Dataset -
☆ ☆ ☆ ☆ ☆
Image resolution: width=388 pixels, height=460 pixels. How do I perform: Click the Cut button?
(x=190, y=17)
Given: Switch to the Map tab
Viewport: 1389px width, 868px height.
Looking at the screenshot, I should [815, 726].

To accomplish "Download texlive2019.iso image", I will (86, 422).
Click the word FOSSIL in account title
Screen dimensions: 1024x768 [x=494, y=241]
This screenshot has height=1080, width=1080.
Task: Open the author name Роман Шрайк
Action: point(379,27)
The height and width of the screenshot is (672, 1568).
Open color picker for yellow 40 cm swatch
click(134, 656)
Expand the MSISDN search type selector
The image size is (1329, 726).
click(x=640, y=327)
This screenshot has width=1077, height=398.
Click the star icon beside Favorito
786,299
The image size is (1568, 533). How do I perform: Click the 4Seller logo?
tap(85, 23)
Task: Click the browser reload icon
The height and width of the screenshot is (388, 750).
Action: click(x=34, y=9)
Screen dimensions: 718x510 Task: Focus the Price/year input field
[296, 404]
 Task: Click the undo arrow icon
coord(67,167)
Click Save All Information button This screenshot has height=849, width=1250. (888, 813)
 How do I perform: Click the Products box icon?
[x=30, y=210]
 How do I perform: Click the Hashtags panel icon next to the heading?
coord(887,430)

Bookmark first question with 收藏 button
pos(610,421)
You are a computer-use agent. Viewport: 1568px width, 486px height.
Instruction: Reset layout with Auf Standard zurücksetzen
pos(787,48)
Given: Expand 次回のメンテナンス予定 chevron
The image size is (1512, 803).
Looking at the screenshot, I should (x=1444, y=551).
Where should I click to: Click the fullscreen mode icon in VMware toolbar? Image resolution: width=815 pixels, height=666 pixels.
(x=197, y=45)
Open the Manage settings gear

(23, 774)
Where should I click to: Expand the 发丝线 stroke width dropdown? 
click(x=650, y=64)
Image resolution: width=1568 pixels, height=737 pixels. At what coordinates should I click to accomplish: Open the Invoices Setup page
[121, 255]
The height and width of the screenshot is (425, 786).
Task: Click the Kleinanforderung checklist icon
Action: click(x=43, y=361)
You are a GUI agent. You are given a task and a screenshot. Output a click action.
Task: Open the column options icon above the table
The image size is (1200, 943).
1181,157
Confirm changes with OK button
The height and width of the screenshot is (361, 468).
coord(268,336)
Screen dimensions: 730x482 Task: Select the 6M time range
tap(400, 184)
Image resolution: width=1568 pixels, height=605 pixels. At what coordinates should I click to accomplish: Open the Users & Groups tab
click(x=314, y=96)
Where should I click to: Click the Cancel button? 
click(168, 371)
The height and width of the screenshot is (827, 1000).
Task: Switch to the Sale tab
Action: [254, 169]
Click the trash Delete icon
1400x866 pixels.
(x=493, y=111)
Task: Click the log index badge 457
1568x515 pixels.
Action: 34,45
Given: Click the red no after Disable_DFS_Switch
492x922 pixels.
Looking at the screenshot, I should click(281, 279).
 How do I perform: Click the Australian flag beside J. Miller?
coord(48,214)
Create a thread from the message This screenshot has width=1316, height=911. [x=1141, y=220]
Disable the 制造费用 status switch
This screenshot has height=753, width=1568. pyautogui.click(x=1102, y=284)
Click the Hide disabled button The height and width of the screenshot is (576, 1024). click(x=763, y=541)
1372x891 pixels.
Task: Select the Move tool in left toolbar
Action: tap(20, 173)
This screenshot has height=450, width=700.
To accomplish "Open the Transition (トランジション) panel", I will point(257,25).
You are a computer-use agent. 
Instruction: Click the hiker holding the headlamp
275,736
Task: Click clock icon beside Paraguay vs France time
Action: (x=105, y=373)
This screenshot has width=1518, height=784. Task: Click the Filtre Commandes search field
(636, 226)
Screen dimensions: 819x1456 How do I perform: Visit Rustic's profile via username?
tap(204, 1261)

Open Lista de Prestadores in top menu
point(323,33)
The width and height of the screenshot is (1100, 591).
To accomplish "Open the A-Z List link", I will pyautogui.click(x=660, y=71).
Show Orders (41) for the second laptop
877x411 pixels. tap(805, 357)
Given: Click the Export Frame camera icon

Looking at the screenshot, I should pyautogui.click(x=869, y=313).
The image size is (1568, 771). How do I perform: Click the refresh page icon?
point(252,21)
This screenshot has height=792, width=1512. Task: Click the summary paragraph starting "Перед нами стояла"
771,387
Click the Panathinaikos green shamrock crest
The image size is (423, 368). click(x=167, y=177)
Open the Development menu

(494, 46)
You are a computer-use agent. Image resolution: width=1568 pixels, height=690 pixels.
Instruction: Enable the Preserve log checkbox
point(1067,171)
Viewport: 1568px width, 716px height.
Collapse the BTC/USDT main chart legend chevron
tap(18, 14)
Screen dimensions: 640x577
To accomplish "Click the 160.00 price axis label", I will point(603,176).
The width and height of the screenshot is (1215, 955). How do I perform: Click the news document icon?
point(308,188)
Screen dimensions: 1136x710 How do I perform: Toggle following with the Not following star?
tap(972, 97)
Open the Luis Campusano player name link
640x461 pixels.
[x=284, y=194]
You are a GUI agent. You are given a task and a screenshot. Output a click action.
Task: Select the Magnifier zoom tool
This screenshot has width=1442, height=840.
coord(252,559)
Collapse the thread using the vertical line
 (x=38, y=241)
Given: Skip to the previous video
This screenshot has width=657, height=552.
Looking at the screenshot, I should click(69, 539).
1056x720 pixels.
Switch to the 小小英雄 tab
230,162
☆ ☆ ☆ ☆ ☆
Requirements - How many lines of the data above contain the word "Instruction"? Give only the number.

Response to this exercise - 3